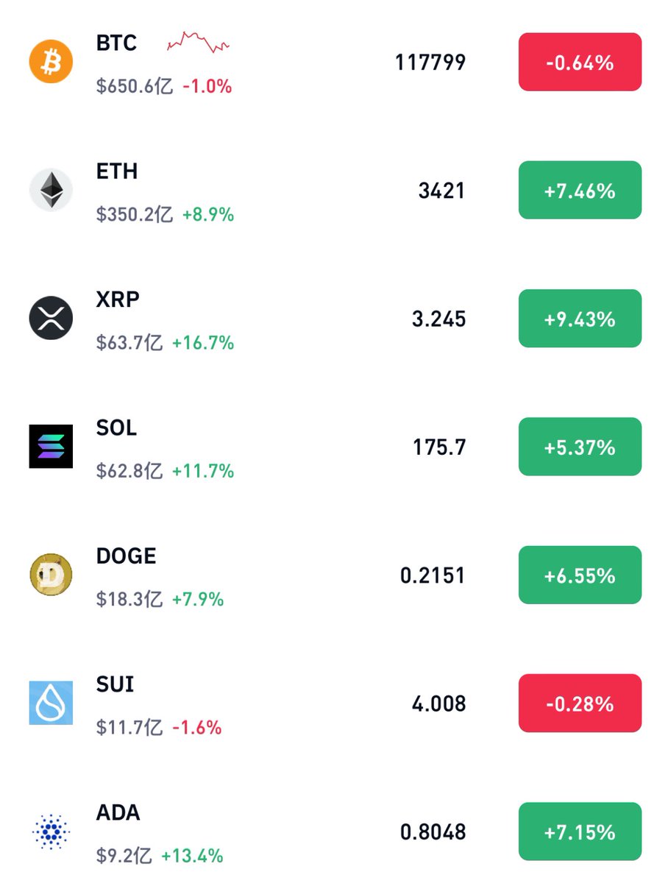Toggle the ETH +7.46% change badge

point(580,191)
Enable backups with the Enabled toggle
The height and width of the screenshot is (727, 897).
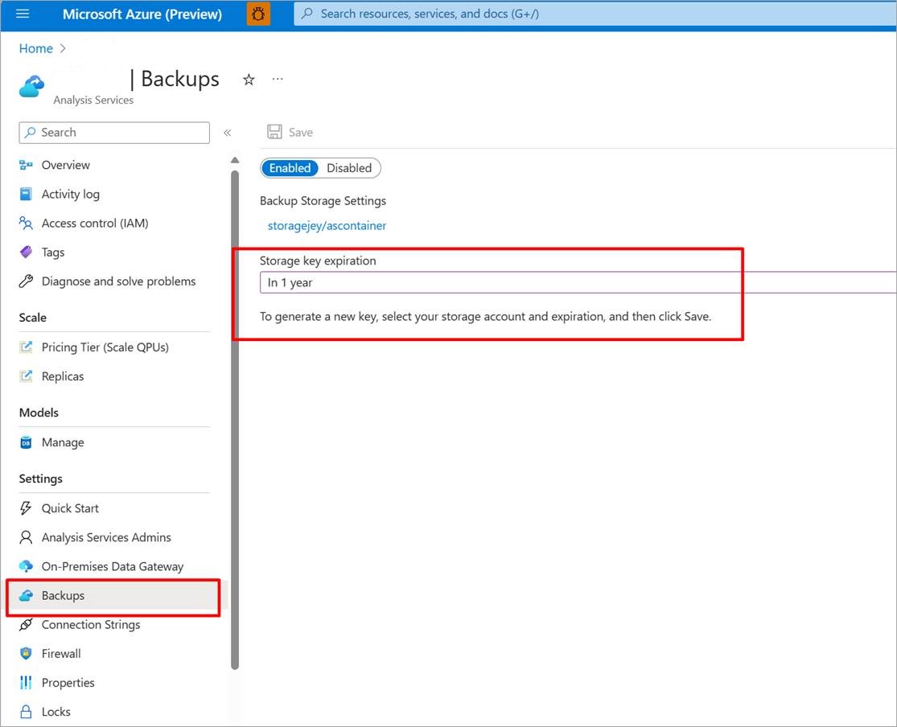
* * * * * * *
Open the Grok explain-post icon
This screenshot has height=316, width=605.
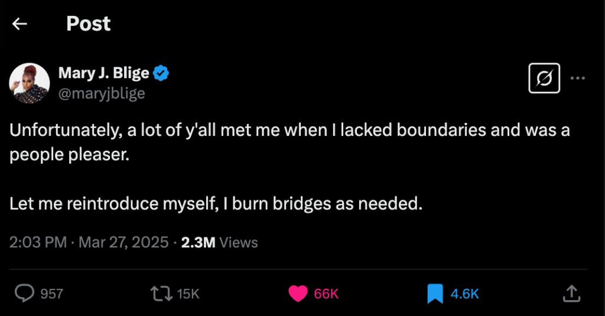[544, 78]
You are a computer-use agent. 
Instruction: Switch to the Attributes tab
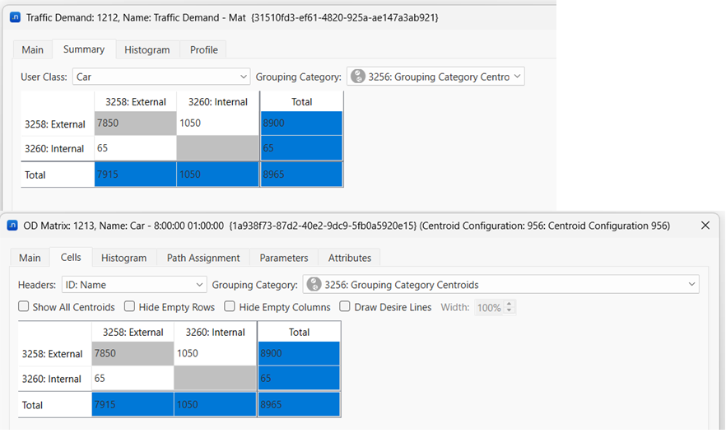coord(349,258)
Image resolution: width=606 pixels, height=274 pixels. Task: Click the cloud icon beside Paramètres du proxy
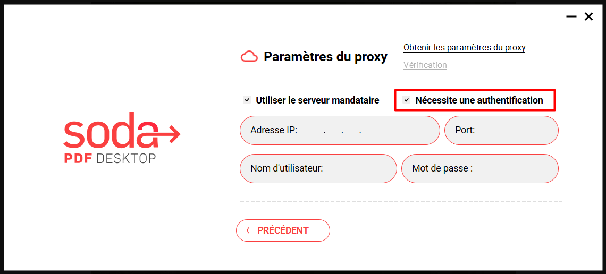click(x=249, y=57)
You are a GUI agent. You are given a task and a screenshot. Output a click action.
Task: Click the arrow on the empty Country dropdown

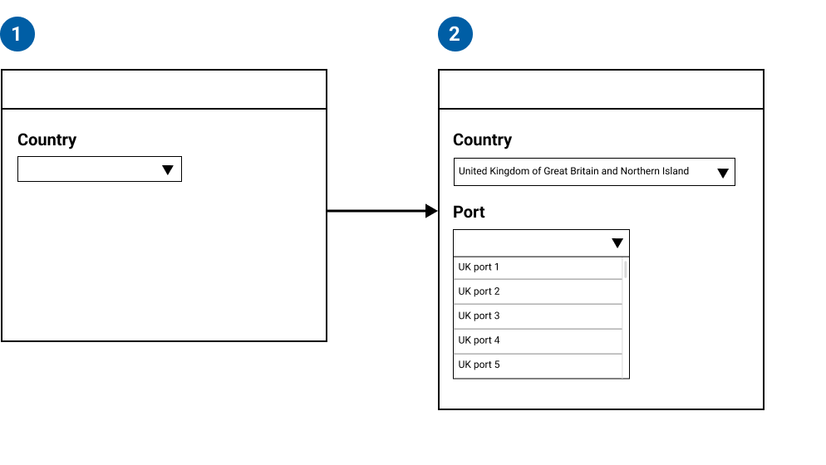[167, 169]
* * * * * * *
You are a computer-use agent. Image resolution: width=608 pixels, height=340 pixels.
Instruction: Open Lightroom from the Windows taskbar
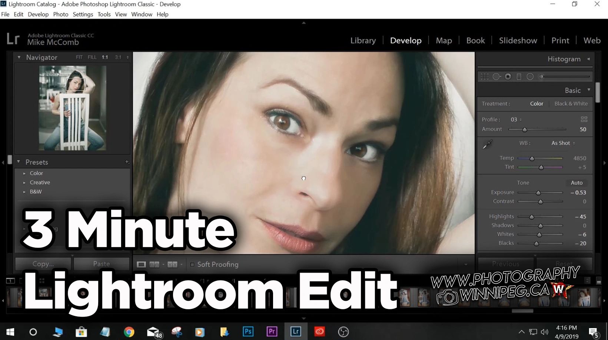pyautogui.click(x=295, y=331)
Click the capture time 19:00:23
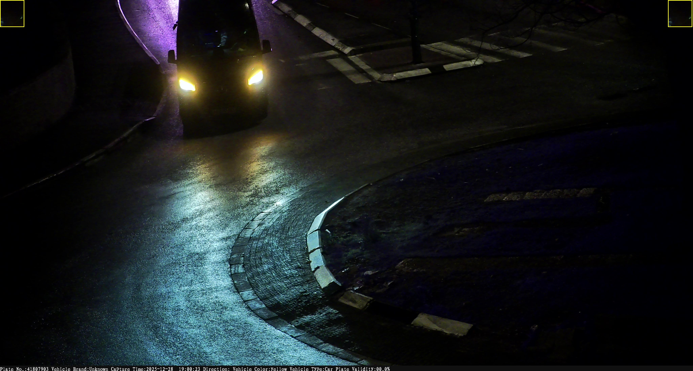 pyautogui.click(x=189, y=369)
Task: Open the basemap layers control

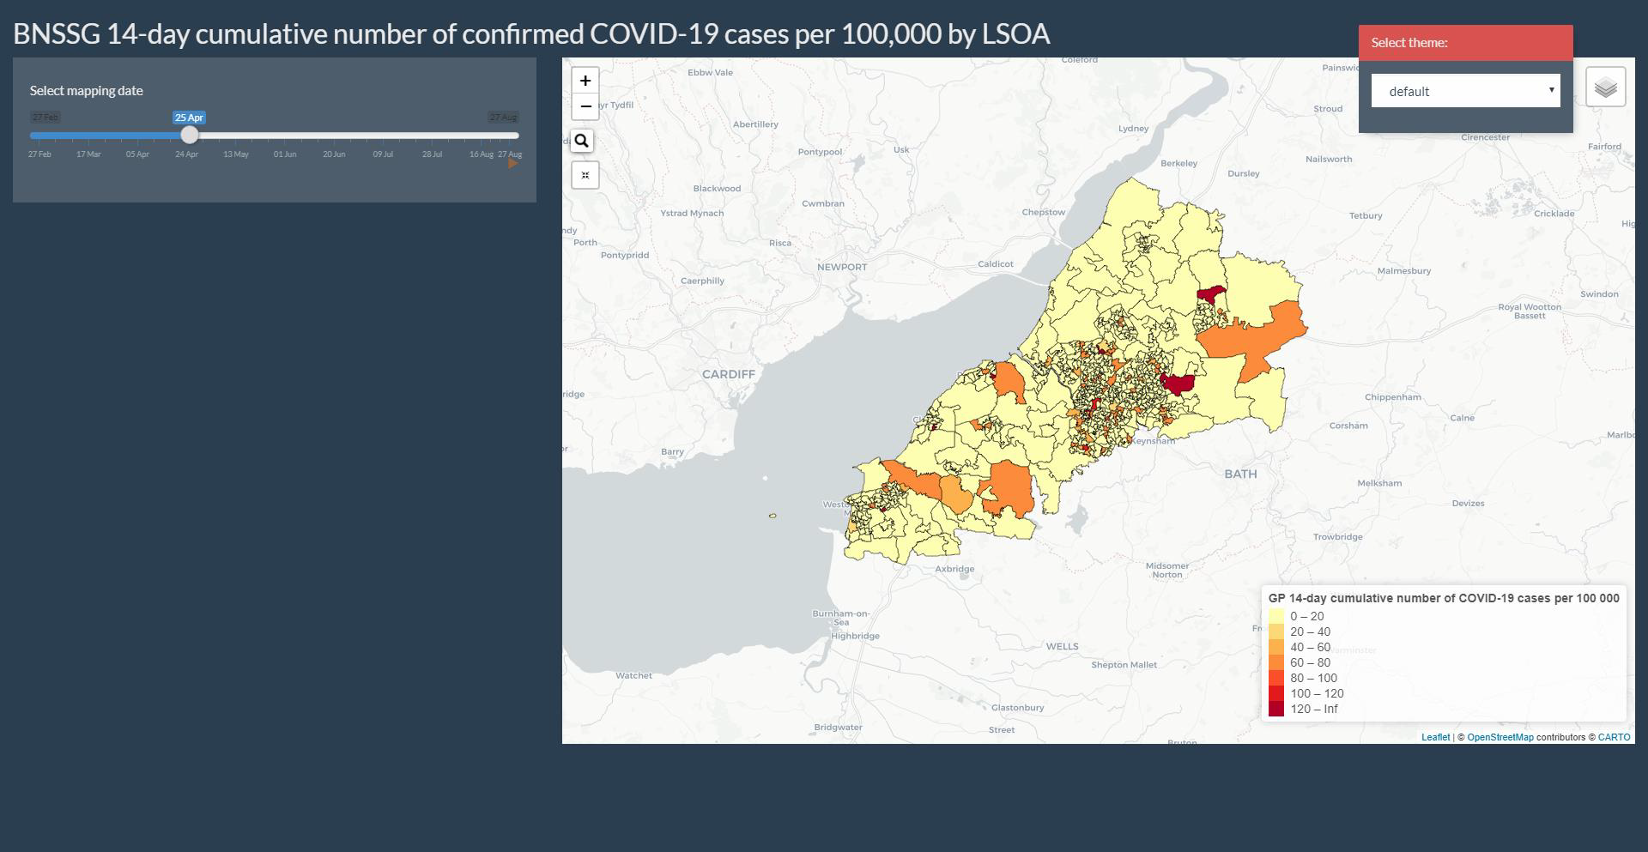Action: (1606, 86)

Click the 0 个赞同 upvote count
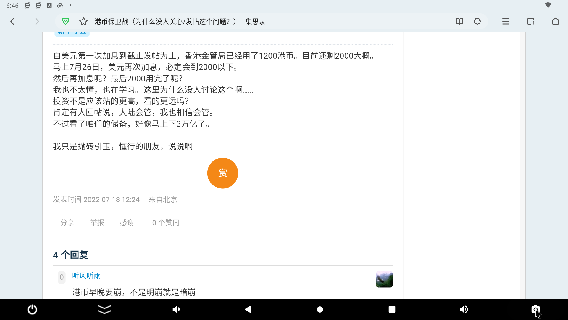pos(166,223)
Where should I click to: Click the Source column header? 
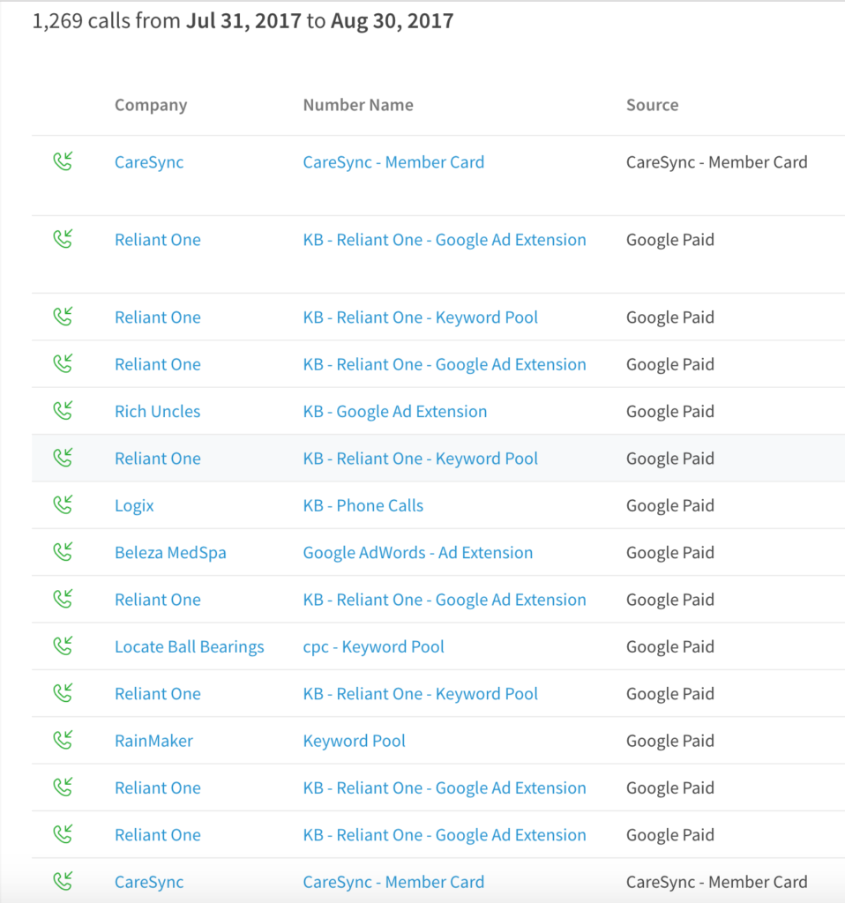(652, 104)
* * * * * * *
▸ Required work
Copy the rows from the line containing "Toggle the ETH +7.46% change badge" up to and including the line containing "The height and". Omit the pictures from your copy.

▸ Result for this exercise
Toggle the ETH +7.46% change badge

point(580,191)
Enable backups with the Enabled toggle
The height and width of the screenshot is (727, 897).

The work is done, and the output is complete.